(The records begins)

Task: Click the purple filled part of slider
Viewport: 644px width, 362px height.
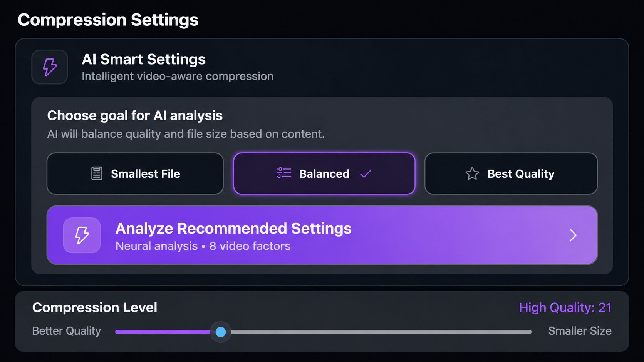Action: (163, 332)
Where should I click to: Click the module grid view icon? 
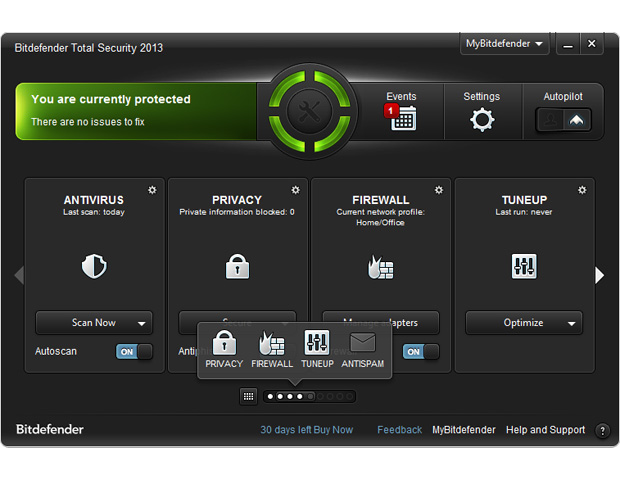(248, 396)
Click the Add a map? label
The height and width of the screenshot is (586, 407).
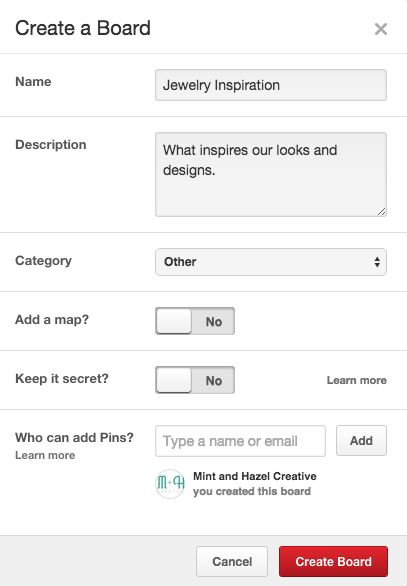pos(52,320)
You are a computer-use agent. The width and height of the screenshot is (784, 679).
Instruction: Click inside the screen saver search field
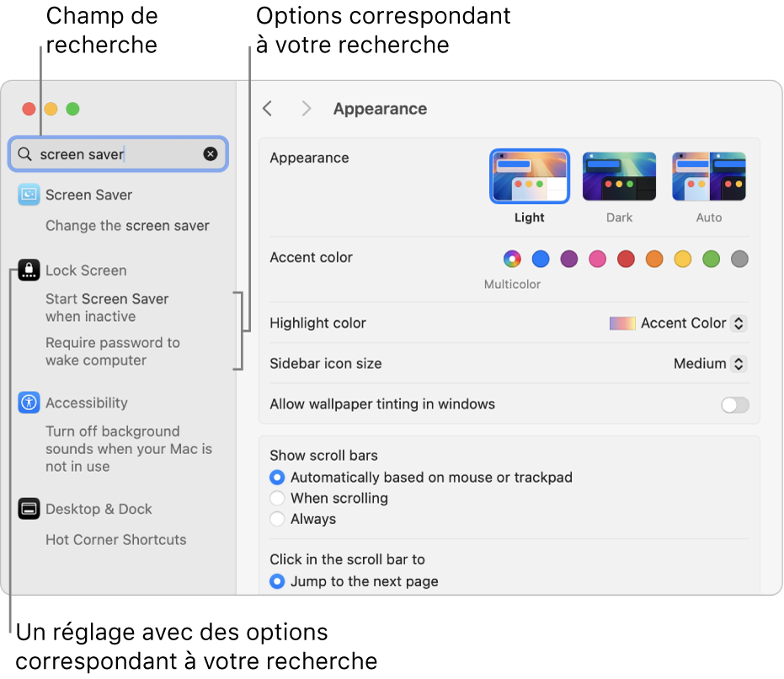pyautogui.click(x=118, y=154)
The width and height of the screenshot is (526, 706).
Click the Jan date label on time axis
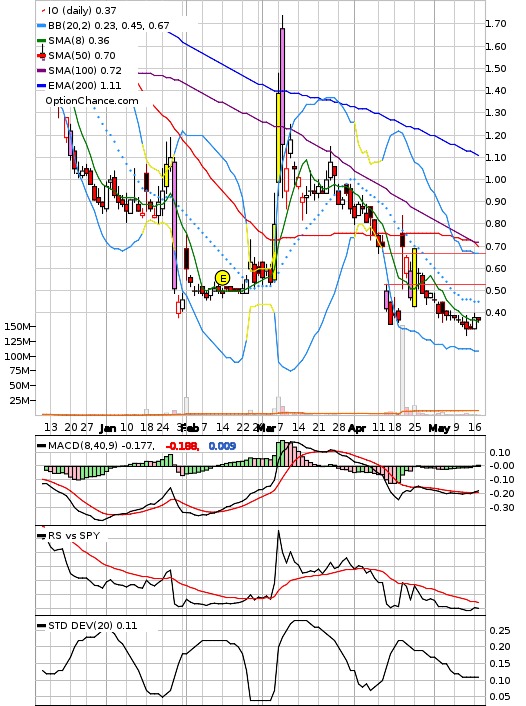[108, 428]
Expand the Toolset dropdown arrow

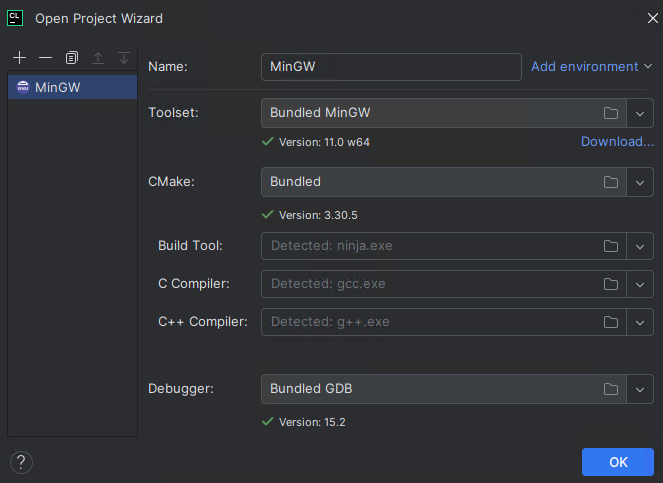coord(641,113)
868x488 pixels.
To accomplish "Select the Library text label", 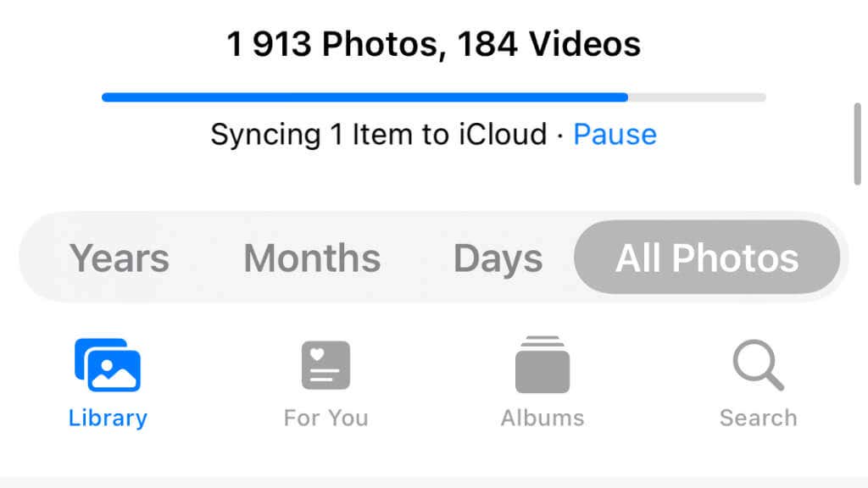I will tap(108, 418).
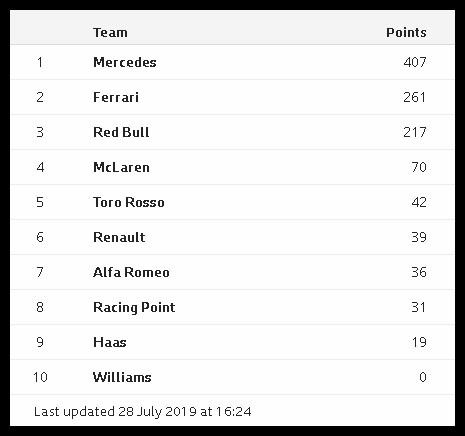Select Williams' 0 points value
The height and width of the screenshot is (436, 465).
423,377
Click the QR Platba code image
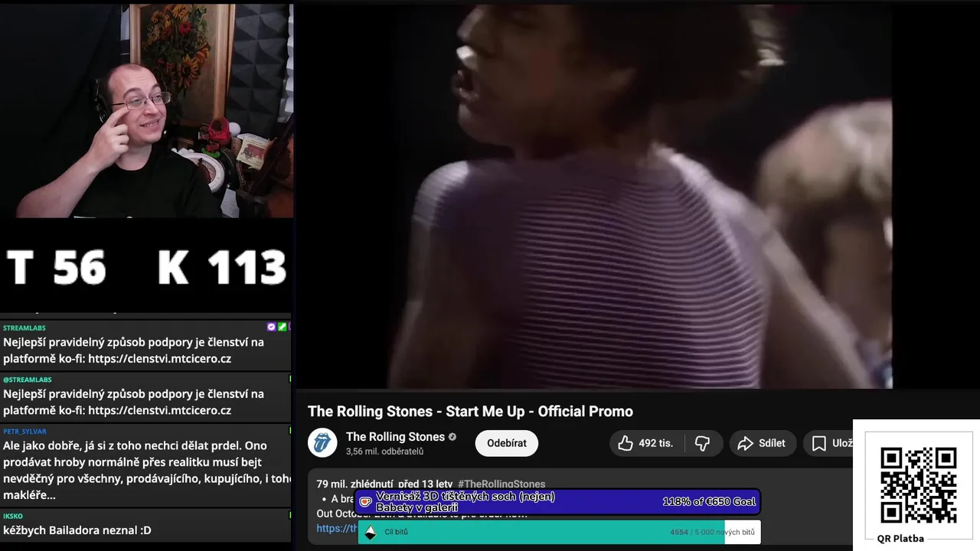The width and height of the screenshot is (980, 551). 918,485
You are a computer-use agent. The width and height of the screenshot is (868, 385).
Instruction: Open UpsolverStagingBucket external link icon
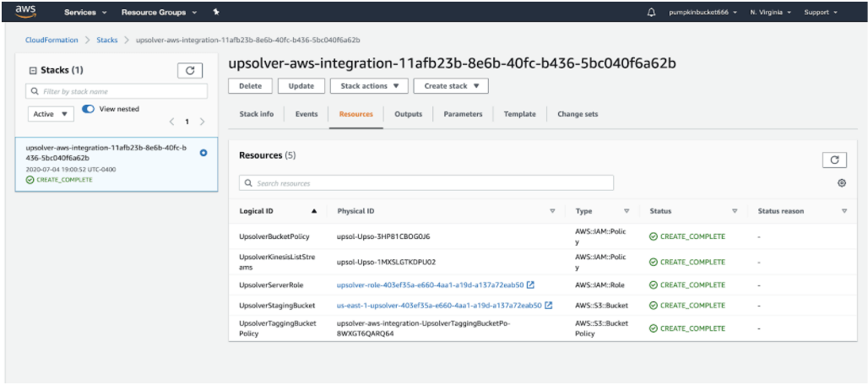coord(549,305)
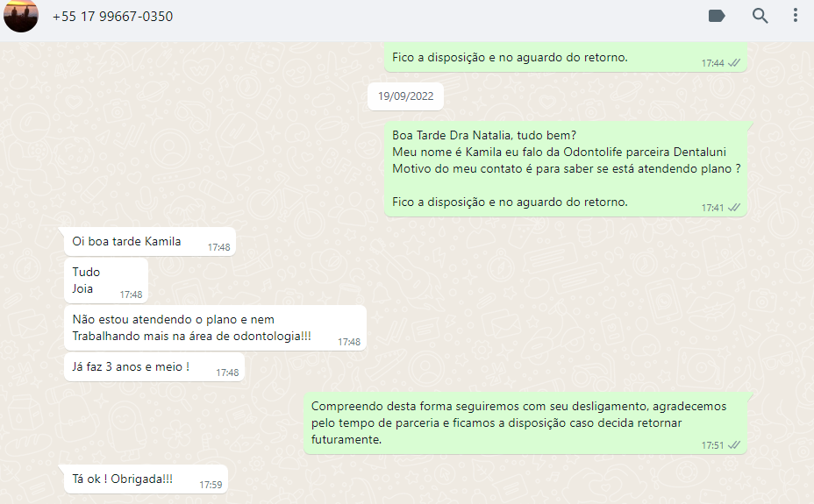
Task: Click the top 'Fico a disposição' message
Action: coord(566,58)
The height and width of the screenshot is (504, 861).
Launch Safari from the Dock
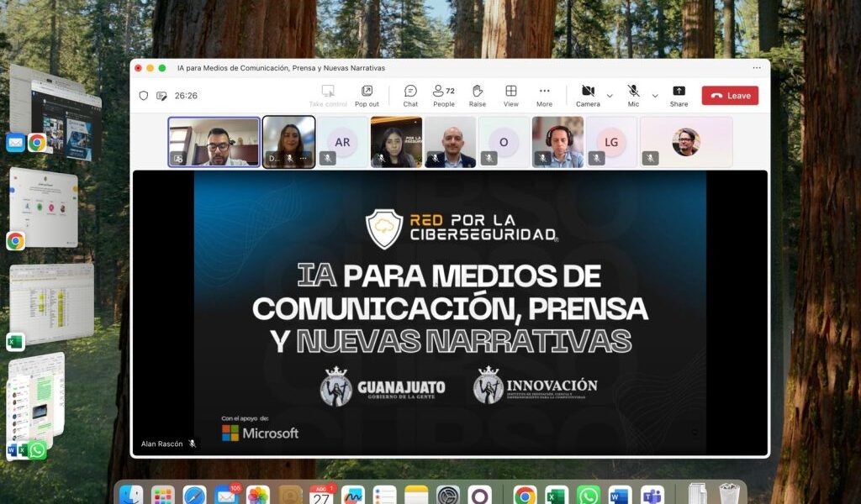[194, 495]
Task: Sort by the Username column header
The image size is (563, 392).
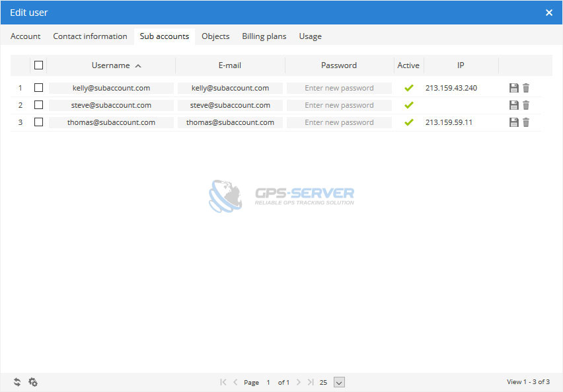Action: pos(111,65)
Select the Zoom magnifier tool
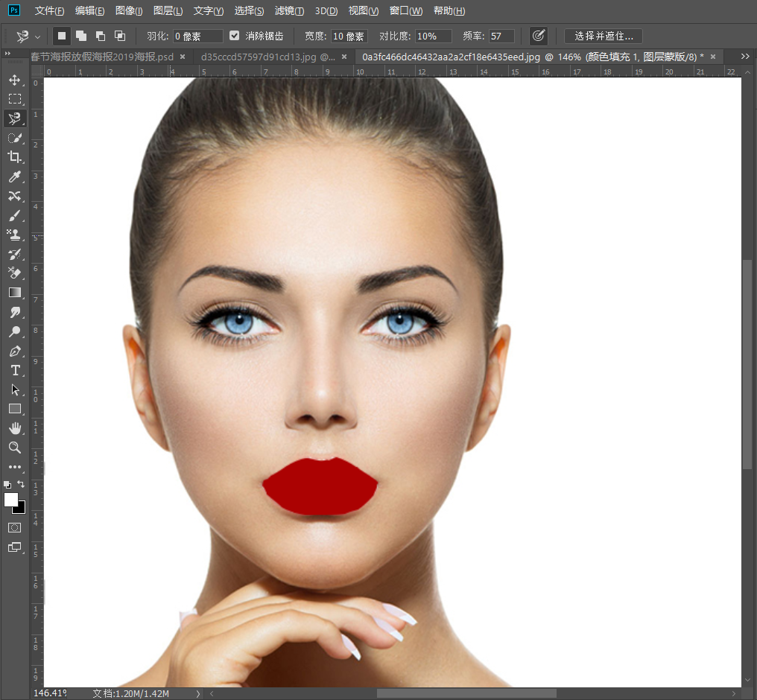 pos(14,448)
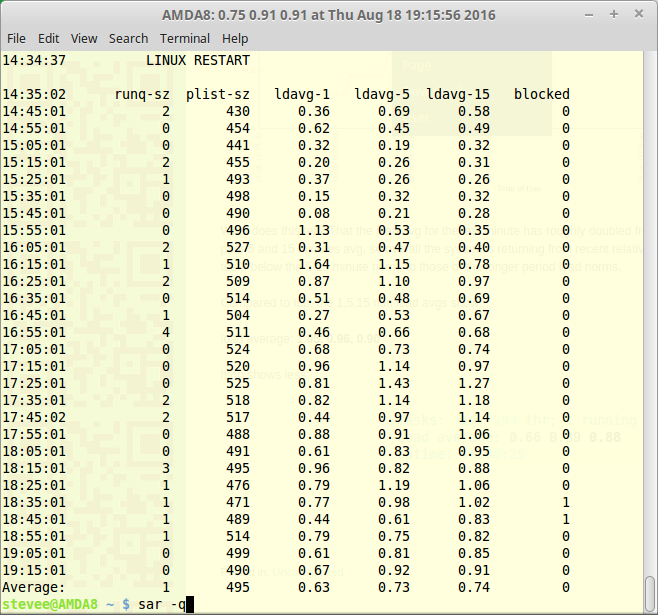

(The records ends)

> _Task details_:
Please write out, exactly, every line from the line with "Task: Sort by the Username column header" through the final line of the data above, leaving out pictures.

> _Solution to the exercise_:
Task: Sort by the Username column header
The image size is (563, 392).
Action: pos(111,65)
Select the Zoom magnifier tool
 pos(14,448)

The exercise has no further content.